Heerlen, NL, 28 Jun 2011 09:15 CEST
Royal DSM, the global Life Sciences and Materials Sciences company, today announces that it has reached an agreement to acquire C5 Yeast Company B.V. (Bergen op Zoom, Netherlands) from Royal Cosun. The acquisition will allow DSM to combine C5 Yeast Company’s business with its own advanced yeast and enzyme technologies for second generation biofuels, further increasing its leadership position in this field. Financial details of the acquisition will not be disclosed. Completion of the transaction is subject to customary approvals and notifications.
DSM already has a unique position in the development of second generation biofuels (cellulosic ethanol derived from agricultural residues and non-edible crops), being the only company capable of offering both enzyme and yeast fermentation technologies to increase conversion rates to make the technology commercially viable. The yield of DSM’s advanced yeast technology for second generation bio-fuels on cellulose derived C5/C6 sugars can exceed 90% conversion rate, recent tests have shown.
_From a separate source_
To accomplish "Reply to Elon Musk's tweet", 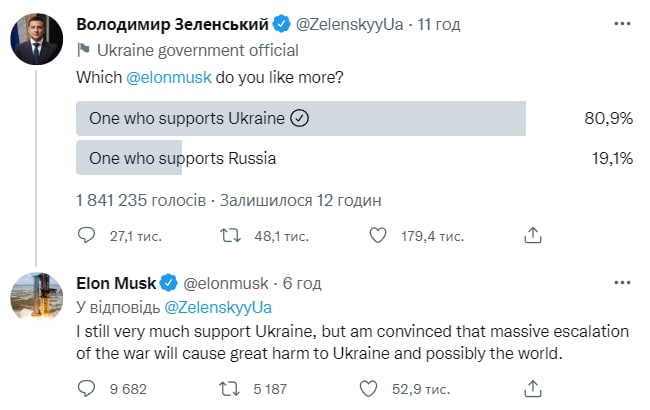I will pos(87,386).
Microorganisms such as yeast are essential to the biofuel production process as they are needed to convert the fermentable sugars generated by enzymes from biomass into ethanol. There are two primary classes of fermentable sugars that are liberated from cellulosic biomass during hydrolysis, six carbon sugars (C6) and five carbon sugars (C5). Typically yeasts only consume C6 sugars, but DSM’s advanced yeast technology is capable of converting both C6 and C5 sugars to ethanol. DSM wants to be the technology provider for the second generation biorefineries, providing enzymes to convert the biomass into a sugar mix and yeast to convert the C6 sugars as well as the C5 sugars. DSM is convinced this will be a winning combination.
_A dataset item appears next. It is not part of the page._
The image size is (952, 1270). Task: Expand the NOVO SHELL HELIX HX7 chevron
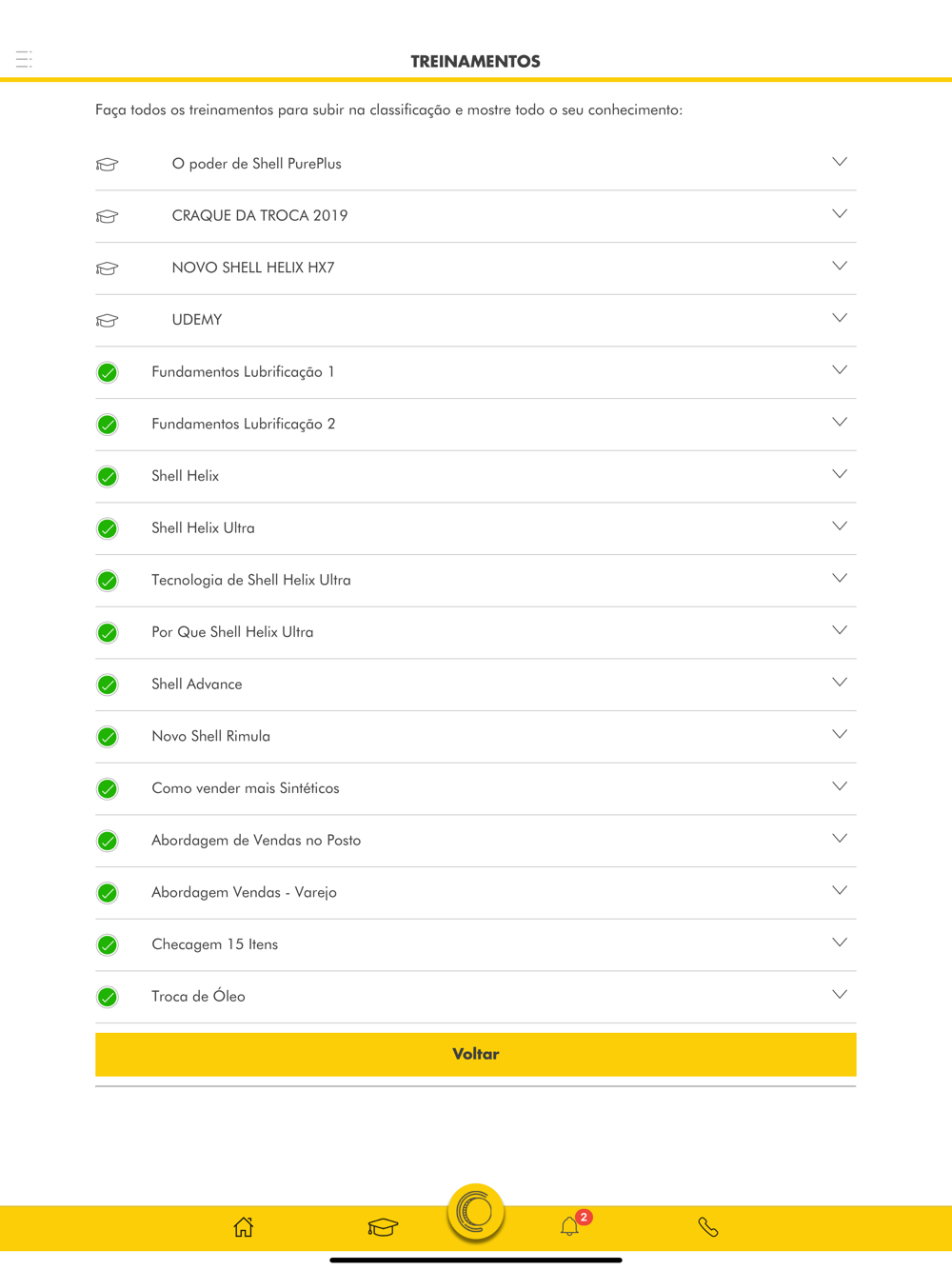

C5 Yeast Company has developed a key yeast technology and extensive patent position with its team of R&D experts. The acquisition of C5 Yeast Company adds additional technology for the conversion of specific fractions of biomass (C5 sugars/arabinose) to DSM’s portfolio, allowing DSM to further optimize its yeast technology.
Rob van Leen, Chief Innovation Officer at DSM said: “This acquisition represents a key strategic step as we further strengthen our existing yeast platform and portfolio of bio-conversion technologies for second generation biofuels and biomaterials. We further increase our leadership position in the field of fermentation technology for mixed sugars derived from agricultural residues and non-edible crops. With our bright science and strong technology position we are bringing second generation biofuels closer to mass-scale production, reducing society’s dependence on fossil feed stocks and avoiding the food versus fuel dilemma.”
In the United States alone there is an expected market size of more than $1 billion in 2020 for enzymes and yeast for second generation biofuels. DSM is currently working with many companies in the development of second generation biofuels and is overall on-track to support several commercial demonstration facilities timed to start up in 2014.